I am also getting this from a clean git clone. I am using MacOS (Mojave 10.14.6) and I just updated xcode to the latest version.

I did a fresh git clone of pytorch repostiory and started following the README directions. This is what I got:

Undefined symbols for architecture x86_64: "__cvtu32_mask16", referenced from: _xnn_f32_clamp_ukernel__avx512f in libXNNPACK.a(avx512f.c.o) _xnn_f32_dwconv_ukernel_up16x25__avx512f in libXNNPACK.a(up16x25-avx512f.c.o) _xnn_f32_dwconv_ukernel_up16x4__avx512f in libXNNPACK.a(up16x4-avx512f.c.o) _xnn_f32_dwconv_ukernel_up16x9__avx512f in libXNNPACK.a(up16x9-avx512f.c.o)

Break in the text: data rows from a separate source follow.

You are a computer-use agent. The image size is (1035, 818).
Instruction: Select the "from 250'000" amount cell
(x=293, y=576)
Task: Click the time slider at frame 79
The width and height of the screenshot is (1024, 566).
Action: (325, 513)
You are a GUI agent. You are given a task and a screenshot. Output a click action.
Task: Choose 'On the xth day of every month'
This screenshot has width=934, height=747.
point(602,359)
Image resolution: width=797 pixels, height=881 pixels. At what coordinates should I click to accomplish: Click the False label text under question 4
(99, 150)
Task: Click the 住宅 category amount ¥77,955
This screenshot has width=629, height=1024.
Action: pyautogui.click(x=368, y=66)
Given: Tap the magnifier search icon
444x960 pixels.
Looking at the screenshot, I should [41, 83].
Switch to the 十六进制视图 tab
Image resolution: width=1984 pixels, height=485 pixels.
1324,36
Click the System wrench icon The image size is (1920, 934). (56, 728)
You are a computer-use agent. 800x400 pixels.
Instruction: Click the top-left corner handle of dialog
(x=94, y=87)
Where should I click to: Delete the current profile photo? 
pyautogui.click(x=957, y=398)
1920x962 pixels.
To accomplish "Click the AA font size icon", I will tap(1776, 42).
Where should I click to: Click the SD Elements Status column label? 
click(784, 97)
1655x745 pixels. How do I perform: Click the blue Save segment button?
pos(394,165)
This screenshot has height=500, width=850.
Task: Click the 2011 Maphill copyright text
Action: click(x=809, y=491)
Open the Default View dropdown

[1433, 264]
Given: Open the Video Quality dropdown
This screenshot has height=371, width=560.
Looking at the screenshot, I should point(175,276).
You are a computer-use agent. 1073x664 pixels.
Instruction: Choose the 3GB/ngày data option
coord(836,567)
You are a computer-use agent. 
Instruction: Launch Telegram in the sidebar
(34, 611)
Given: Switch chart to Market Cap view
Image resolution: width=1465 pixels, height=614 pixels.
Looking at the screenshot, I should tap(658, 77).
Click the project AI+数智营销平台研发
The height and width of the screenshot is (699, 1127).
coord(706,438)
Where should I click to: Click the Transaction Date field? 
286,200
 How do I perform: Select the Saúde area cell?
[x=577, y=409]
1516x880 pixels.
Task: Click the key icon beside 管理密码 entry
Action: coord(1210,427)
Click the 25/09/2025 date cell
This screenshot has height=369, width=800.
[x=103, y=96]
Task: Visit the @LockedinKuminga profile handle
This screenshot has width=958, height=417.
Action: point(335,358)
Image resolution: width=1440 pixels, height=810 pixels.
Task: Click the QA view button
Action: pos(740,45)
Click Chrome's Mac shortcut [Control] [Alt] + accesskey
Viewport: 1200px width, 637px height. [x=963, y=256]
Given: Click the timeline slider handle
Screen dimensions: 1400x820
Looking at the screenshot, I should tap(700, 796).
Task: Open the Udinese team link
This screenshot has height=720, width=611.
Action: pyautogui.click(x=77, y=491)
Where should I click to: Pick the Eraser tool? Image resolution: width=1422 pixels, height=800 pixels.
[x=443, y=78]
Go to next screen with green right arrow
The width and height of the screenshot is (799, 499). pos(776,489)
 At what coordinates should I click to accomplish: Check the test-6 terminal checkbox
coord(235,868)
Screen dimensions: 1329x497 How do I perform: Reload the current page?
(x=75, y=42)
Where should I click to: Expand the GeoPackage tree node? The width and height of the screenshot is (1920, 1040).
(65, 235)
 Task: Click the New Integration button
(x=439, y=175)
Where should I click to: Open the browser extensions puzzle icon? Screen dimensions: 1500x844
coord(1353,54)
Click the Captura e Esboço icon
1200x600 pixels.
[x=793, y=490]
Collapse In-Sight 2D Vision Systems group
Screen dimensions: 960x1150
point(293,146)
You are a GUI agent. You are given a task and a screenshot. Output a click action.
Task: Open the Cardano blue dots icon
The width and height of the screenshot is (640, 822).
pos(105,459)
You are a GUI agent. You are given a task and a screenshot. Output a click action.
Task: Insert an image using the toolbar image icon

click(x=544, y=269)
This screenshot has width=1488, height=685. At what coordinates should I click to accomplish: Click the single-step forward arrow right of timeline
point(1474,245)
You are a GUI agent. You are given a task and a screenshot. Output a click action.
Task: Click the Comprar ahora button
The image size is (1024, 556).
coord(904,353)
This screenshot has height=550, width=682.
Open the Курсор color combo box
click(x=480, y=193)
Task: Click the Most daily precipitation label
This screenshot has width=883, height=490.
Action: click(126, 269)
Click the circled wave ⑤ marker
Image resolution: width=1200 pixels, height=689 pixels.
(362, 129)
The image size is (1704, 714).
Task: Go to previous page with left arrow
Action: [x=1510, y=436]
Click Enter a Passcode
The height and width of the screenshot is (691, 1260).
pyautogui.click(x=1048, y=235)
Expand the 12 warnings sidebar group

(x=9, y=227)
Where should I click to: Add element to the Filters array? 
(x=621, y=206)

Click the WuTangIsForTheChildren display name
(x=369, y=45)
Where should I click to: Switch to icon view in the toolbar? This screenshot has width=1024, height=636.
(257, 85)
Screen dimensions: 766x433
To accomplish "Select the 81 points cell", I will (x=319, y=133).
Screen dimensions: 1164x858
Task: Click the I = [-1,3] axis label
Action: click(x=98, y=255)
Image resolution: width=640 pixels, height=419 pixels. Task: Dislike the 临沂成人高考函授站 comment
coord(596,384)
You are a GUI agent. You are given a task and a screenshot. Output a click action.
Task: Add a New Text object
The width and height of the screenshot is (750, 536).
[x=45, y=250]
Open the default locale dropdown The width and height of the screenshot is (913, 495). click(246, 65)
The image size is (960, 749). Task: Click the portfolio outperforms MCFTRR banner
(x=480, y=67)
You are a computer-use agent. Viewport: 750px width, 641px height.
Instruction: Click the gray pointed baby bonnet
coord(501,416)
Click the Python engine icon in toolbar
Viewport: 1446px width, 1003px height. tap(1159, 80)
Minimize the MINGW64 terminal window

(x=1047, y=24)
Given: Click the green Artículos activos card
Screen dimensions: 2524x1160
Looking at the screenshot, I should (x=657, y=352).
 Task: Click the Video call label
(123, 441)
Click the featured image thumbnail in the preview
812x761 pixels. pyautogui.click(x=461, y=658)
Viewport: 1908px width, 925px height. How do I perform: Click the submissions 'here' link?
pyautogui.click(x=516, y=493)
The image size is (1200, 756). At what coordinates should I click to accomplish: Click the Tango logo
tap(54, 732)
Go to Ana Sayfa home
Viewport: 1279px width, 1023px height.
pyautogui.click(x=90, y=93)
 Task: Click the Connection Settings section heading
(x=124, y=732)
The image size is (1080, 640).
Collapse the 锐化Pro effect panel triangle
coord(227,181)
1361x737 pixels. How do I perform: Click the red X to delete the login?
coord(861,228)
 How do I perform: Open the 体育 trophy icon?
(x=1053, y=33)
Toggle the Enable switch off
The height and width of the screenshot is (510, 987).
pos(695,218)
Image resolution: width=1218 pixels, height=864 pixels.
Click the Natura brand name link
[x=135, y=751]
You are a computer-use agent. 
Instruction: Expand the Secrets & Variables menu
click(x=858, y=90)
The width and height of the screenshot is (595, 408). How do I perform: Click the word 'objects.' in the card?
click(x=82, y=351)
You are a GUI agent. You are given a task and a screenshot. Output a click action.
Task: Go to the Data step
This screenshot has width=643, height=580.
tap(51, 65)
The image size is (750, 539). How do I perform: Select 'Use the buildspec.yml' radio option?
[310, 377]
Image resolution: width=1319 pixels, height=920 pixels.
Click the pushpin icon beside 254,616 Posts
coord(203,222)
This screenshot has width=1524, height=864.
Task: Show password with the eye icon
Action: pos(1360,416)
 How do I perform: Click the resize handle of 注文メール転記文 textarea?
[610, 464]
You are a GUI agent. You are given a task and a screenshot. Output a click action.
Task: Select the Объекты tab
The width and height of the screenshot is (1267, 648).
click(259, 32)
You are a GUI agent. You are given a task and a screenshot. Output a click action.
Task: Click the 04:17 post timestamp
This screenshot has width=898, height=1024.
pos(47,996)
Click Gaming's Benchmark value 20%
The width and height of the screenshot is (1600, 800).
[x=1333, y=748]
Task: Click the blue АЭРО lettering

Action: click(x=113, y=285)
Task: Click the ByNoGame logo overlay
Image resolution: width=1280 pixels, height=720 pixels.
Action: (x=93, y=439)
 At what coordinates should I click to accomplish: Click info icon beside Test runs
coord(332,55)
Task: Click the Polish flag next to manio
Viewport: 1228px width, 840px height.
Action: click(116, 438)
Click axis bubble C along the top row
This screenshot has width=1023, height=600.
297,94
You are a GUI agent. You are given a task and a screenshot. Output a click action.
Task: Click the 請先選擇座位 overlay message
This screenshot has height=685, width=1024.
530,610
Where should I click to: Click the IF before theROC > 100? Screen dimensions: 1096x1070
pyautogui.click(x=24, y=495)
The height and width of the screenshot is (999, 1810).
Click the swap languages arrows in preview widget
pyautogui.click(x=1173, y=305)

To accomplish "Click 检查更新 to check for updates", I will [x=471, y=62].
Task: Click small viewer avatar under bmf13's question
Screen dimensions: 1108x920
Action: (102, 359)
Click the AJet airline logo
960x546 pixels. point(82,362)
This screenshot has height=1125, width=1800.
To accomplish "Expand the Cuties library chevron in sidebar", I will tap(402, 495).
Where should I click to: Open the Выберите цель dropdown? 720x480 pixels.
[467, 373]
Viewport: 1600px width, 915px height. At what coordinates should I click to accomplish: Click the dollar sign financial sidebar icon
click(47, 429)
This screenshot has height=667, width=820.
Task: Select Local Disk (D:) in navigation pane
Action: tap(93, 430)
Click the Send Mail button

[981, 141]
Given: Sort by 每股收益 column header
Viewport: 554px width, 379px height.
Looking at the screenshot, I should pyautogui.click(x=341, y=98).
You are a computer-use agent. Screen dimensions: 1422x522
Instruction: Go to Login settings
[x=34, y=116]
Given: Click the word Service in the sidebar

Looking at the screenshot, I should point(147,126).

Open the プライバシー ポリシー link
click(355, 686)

Here’s the exact order of what I did following the fresh git clone.

conda install numpy ninja pyyaml mkl mkl-include setuptools cmake cffi
	# Omitted `typing` because I’m on Python 3.7
git submodule sync
git submodule update --init —recursive
export CMAKE_PREFIX_PATH=${CONDA_PREFIX:-"$(dirname $(which conda))/../“}
USE_CUDA=0 MACOSX_DEPLOYMENT_TARGET=10.14 CC=clang CXX=clang++ python setup.py install

Clang

clang --version
Apple LLVM version 10.0.1 (clang-1001.0.46.4)
Target: x86_64-apple-darwin18.7.0
Thread model: posix
InstalledDir: /Library/Developer/CommandLineTools/usr/bin

GCC (same as clang)

gcc --version
Configured with: --prefix=/Library/Developer/CommandLineTools/usr --with-gxx-include-dir=/Library/Developer/CommandLineTools/SDKs/MacOSX10.14.sdk/usr/include/c++/4.2.1
Apple LLVM version 10.0.1 (clang-1001.0.46.4)
Target: x86_64-apple-darwin18.7.0
Thread model: posix
InstalledDir: /Library/Developer/CommandLineTools/usr/bin

Can you try disabling the xnnpack build by setting USE_XNNPACK=0 ?

Thanks for the reply!

That did not fix it.

I stumbled upon this documenation from Doxygen, which I’m aware Pytorch uses per CONTRIBUTING.md

You can see the _cvtu32_mask16 function is specified there.

This is definitely beyond my realm of expertise ><. I commented on an issue on the github project but I wasn’t sure if that was the right place. It appears someone else is getting the same issue and it happened very recently.

Could you share the link to the issue where you have commented. I have the same issue when building on macOS 10.13 but it looks fine on macOS 10.15.

I believe I have figured out why.

The documentation where you found _cvtu32_mask16 indicates that _cvtu32_mask16 is an llvm(clang) function. And the error message indicates it was XNNPACK that is linking this function.

So I dive into the XNNPACK source code and found this line: https://github.com/google/XNNPACK/blob/master/src/xnnpack/intrinsics-polyfill.h#L36

When I checkout pytorch tags/v1.5.0, the same line says Apple Clang pre-10 so the judgement is (__apple_build_version__ < 10000000). In this way, XNNPACK does not define its own _cvtu32_mask16 implementation but refer it to clang, tries to link it finally and failed because the clang installed on macOS 10.13/10.14 does not have _cvtu32_mask16 implemented in its libraries.

That also explains why macOS 10.15 works because the clang version on macOS 10.15 is 11.

1 Like

so can we compile clang 11 on macOSX 10.13.6, then use this for compilation?
From my point of view, this can be a simple approach to avoid side effect. Any other suggestion?
Because I really want to strive out on 10.13.6 with portable GPU.

@zw19906 @Stevers sorry for late response, I figured out how to build torch on macOS 10.13.6 + CUDA 10.1(update 2) + cudnn 7.6.5.
Just summarize in pytorch/pytorch#46803 and google/XNNPACK#1081 for your reference. But, honestly speaking, I thought XNNPACK might have more potential bugs for code generation template. Anyway make torch building for avx passing…